The pace of expansion eased by 4.4 points to 54.8, indicating a slower rate of growth (readings above 50 indicate expansion in activity, with the distance from 50 indicating the strength of the increase).
Ai Group Chief Executive, Innes Willox, said: "Manufacturers reported further gains in May building on growth in the previous seven months. Demand is relatively elevated for most sub-sectors and employment, sales and new orders are all growing, albeit at more subdued rates. Exports remain a key source of growth with many manufacturers strongly focused on growing their sales overseas despite stiff global competition.
"Regardless of the shrinking local auto industry and generally low business investment, the important machinery and equipment manufacturing sub-sector again built on what has been an impressive recovery after an extended slump. Less positively, slower local retail conditions are having some negative impacts for manufacturers and elevated input costs are an ongoing challenge for everyone, particularly due to rising electricity and gas costs," Willox said.

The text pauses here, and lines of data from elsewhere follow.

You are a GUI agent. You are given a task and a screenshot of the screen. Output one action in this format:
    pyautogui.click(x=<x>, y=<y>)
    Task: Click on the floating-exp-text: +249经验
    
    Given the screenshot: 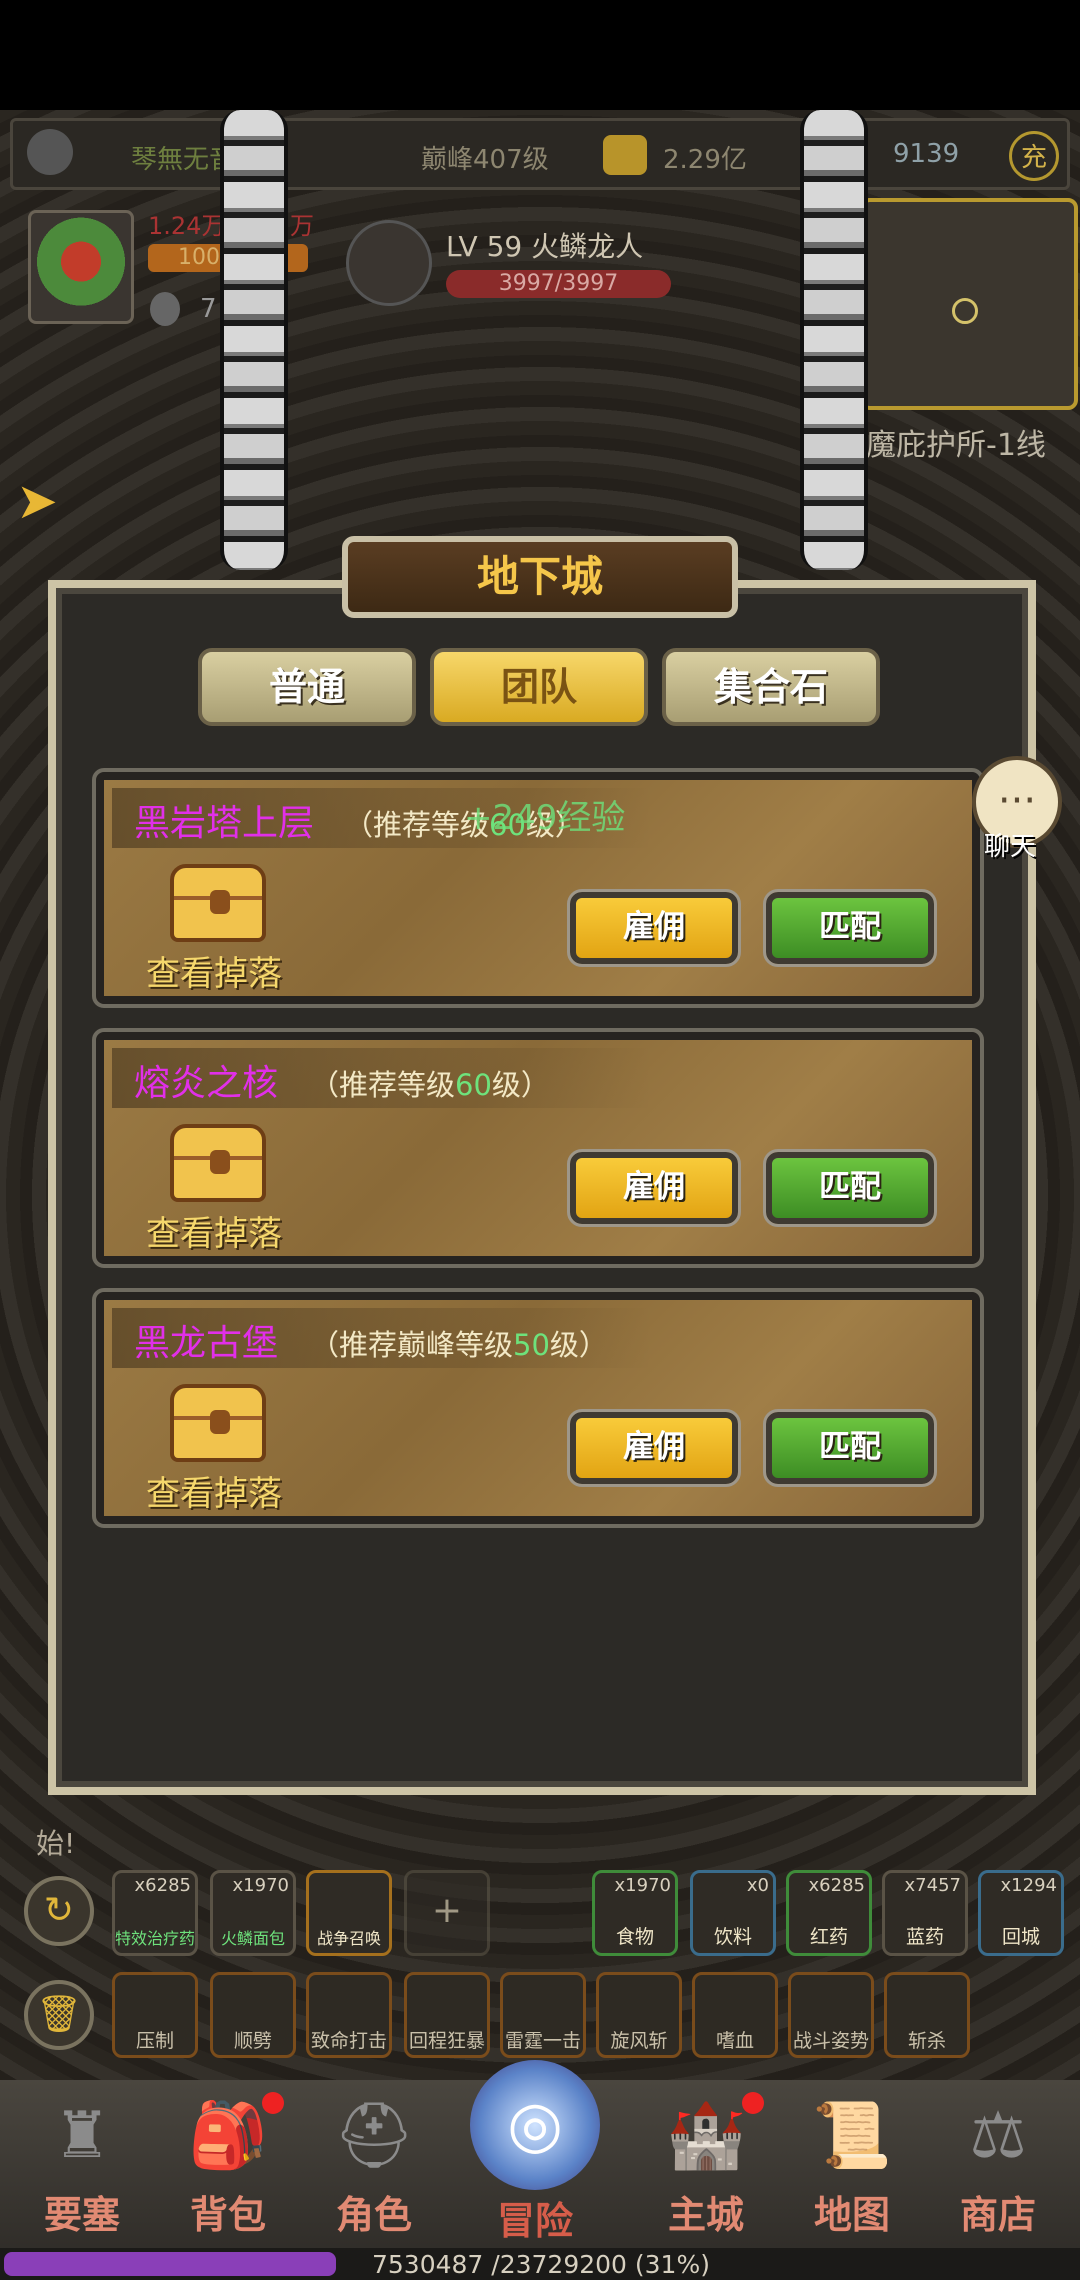 What is the action you would take?
    pyautogui.click(x=545, y=818)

Australian PMI®: Key Findings for May:
- All seven activity sub-indexes in the Australian PMI® expanded in May (see table below), albeit at a slower rate than in April. New orders remained elevated (down 3.4 points to 58.1), suggesting the current expansion has some way to run.
- As in April, seven of the eight manufacturing sub-sectors expanded strongly in May (trend data*), with all but the textiles, clothing & furniture sub-sector (down 2.7 points to 39.4) exceeding 56 points.
- The input prices sub-index expanded at a slower rate in May (down 6.0 points to 63.8), while wages elevated a further 3.0 points to 61.4.
- The selling prices sub-index recorded a fifth consecutive month of expansion in May (down 2.7 points to 56.2), perhaps reflecting inflationary conditions but also indicating some relief to manufacturers in being able to pass on more of their cost increases.